19 Eylül 2010 Pazar
HAYATTA BİR TUTAM BAHARAT MİSALİ
Hayatta Bir Tutam Baharat Misali
Bir yemek için baharat vazgeçilmezdir.Bir tutam baharattır ki yemeği vezir de eder rezilde…Hayatta bir baharat misali dolanıp dururuz.Hep tutarlı zira eğer çok kaçırırsak hayat denen yemeği mahvederiz.Az gelirsekte şu ölümlü dünyada kaybolur gideriz.Biliniz ki baharatsız yemek insansız hayat olmaz.Kıvamı tutturanlar acı tatlı hayattan zevk alanlardır.Kimi zaman hayatın acısı denk gelir kimi zaman şerbeti ve bazen ikiside karışır tarçına bulanmış buluruz kendimizi o zaman yapılması gereken tek şey derin bir nefes almaktır.Tarçının enfes kokusuyla mest olmak kendimizi baştan yaratmak…Ama öyle bir tat ve koku vardır ki etrafınızı sarar ve sizi esir eder.Türkün kahvesidir o artık dinlenme zamanı geldimiydi.Kendinizi teslim edersiniz.Yemek pişene hayat sonlanana dek sürekli ağır bir tempodayız ya, pes deme şansımız yok o zaman dinlenmeden devam edemeyiz.Türk kahvesi diğer kahvelere benzemez tam Türke özgüdür.Damarlardaki kanı hızlandırırken oturup üsturupluca düşünmeyide sağlar geçmişi hatırlatır geleceği düşündürür.Diğer kahveler gibi ayakta bir yerden bir yere giderken içilemez.Özeldir ruhumuz gibi benbeyaz bir fincanda bazende işlemeli bir fincanda gelir hayatın cilvesi misali…Bir masadan kalkarken hayasızca kalkmak olmaz.Emeği mutfaktaki telaşı yani hayatı düşünmek lazım gelir zira bu hayata kaç kere geliriz ki.
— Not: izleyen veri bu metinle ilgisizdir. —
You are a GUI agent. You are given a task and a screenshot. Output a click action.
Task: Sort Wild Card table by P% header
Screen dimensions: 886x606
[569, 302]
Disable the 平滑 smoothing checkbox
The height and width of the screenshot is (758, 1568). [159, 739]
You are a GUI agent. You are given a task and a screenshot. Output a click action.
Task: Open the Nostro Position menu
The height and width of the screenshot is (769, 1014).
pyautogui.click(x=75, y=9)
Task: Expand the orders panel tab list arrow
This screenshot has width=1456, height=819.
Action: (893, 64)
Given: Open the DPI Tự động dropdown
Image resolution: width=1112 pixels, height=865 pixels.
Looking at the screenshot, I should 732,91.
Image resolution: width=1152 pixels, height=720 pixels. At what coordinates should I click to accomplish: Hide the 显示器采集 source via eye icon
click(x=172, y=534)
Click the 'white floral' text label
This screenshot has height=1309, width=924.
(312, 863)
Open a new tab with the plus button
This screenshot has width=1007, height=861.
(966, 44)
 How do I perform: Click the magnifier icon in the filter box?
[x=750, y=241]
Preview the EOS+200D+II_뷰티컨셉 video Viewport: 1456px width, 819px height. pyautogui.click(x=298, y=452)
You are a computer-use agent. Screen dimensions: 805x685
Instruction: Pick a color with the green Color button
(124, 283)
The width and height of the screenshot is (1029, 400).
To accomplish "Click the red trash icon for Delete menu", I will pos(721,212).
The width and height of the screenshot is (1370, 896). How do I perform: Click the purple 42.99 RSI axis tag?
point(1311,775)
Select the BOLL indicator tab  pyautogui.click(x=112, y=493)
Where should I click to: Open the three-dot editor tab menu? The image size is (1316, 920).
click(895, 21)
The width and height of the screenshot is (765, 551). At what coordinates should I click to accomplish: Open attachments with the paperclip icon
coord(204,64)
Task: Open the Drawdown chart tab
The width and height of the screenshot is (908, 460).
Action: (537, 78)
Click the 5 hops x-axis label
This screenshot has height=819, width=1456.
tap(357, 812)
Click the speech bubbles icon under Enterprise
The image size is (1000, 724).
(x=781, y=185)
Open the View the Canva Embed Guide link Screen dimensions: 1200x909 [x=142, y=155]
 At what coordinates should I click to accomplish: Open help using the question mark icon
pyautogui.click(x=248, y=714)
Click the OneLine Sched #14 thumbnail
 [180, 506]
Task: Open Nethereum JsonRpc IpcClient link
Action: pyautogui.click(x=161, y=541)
‘’Hayatın mutfağında geçen bir sene daha İyi ki doğdun Emre Bey ben içindeki şair çocuk’’
14.30 19.09.2010 Emre Afacanoğlu
14 Eylül 2010 Salı
ATEŞLE OYNAYANLAR
Sınırda durmasını bilecek insan zira ucurum hep yanı başımızda...Ateşten olan duygular var aşırı hırs,intikam,kıskançlık bir kere dokundunuzmu bertaraf olmadan kurtulunmaz.Bazen farkında olmaz insanoğlu yaklaşır hırsa kıskançlığa intikama ilerledikçe zehirli bir zevk alır.Gözü görmez hiç kimseyi yalnız intikamdır,kıskançlıktır duyduğu hissettiği...İlerledikçe yetmez duyduğu haz hep daha fazlası...Uyuşturucu gibi damarına damarına işler.Her türlü zehirli zevkle oynayanlar oynadıkları zevkle yanar biterler.Er kişi bunu bilir görür gönül gözüyle bu duygularla insan olunmayacağını yaklaşmaz kendini alıkoyar.Ama bu üç duygunun ateşi görülür görülmesine de en tehlikelisinin ateşide görünmez.Adına AŞK derler.İnsanı yakaladımı önce diğer duyguların veremeyeceği mutluluğu verir.Belli bir yerde durmasını bildinmi mutluluk senle sonsuza gider ama daha fazlası için devam ettinmi kumar oynarsın aşkla ve hep kaybeden olursun.Masadan kalkarken mutluluğunu alıp bir de acı verirler yan dur kendi başına diye...Aşkın yakmayanı olmaz.Ama bilirsen ateşle oynamanın kuralını vereceği mutuluktan kaçanda olmaz.